- _What the exercise asks_: Match the string "Given" against each line below, and copy every line that matches.

- _Source material_:
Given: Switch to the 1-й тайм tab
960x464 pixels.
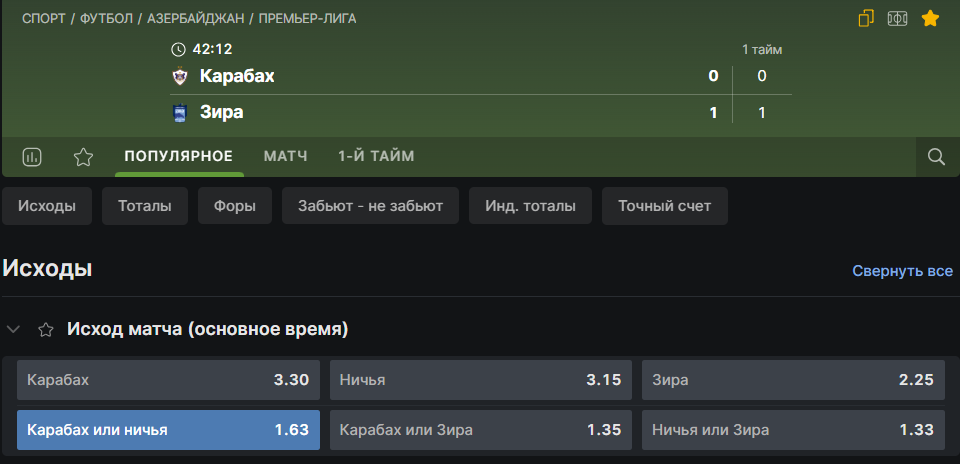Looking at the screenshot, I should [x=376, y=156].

==

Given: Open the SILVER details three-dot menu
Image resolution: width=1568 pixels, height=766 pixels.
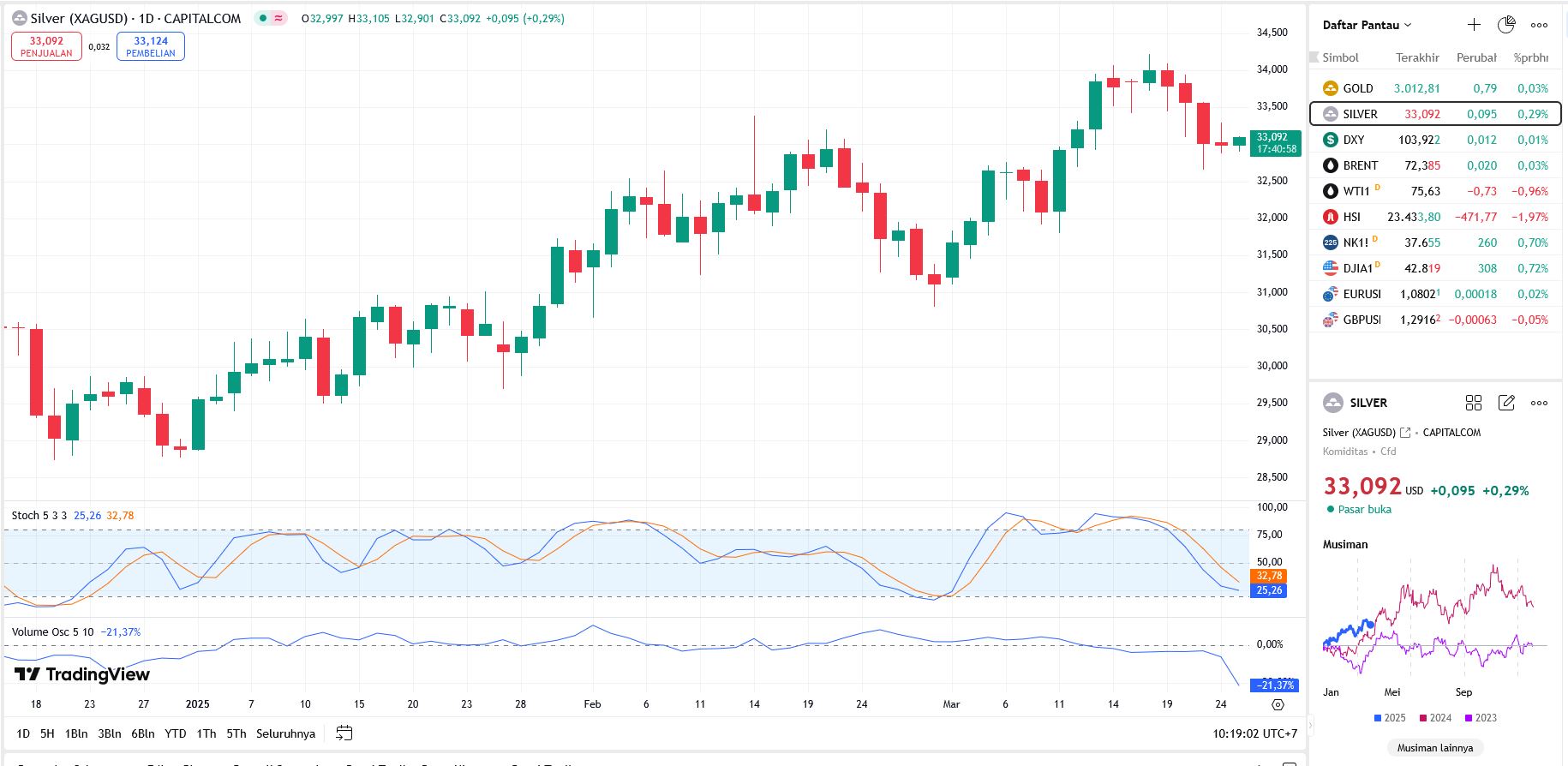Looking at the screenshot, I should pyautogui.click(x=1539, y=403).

- _Task solution_:
Given: Switch to the 1-й тайм tab
Given: Open the SILVER details three-dot menu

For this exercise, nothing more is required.